_WHAT IS EXPECTED_:
Check the records below line by line, and report how many lines include the string "more". No other words are needed.

_RECORDS FOR THIS EXERCISE_:
'''
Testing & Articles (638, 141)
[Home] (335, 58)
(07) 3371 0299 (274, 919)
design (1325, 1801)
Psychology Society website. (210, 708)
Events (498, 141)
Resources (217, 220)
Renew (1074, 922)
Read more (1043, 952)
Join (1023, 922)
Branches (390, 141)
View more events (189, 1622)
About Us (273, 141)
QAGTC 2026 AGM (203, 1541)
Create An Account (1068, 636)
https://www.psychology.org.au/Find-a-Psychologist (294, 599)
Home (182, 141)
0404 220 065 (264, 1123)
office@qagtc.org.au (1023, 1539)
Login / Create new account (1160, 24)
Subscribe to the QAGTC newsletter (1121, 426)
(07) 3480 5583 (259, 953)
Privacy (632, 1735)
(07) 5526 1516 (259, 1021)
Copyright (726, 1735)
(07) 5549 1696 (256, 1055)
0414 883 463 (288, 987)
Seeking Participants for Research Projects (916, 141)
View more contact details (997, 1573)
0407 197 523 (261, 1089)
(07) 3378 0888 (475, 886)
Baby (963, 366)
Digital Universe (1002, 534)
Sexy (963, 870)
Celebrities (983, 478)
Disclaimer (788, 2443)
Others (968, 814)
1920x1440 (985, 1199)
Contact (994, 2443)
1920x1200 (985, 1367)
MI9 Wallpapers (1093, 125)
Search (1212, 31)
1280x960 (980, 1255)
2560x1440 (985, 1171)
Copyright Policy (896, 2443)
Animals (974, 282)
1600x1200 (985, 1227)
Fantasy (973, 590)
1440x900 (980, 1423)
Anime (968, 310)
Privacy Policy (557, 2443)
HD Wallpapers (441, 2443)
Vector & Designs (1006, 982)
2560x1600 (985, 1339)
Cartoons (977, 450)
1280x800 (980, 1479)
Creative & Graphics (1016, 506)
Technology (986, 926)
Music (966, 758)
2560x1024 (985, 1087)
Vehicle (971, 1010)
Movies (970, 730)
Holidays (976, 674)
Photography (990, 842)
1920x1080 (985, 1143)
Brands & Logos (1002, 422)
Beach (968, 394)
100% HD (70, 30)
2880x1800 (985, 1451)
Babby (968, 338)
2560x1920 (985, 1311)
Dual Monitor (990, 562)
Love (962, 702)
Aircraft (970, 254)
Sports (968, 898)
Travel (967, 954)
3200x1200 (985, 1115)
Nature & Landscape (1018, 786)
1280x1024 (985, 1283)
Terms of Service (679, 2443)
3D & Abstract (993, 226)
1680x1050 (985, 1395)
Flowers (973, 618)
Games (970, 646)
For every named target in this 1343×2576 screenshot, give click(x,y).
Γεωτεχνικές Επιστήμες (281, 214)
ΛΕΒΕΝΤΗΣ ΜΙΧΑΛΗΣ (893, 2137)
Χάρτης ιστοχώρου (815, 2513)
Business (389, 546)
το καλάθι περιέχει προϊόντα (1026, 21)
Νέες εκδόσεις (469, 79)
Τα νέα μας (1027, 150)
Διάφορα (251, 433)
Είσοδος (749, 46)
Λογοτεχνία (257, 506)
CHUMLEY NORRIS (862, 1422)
'''
_RESPONSE AREA_:
3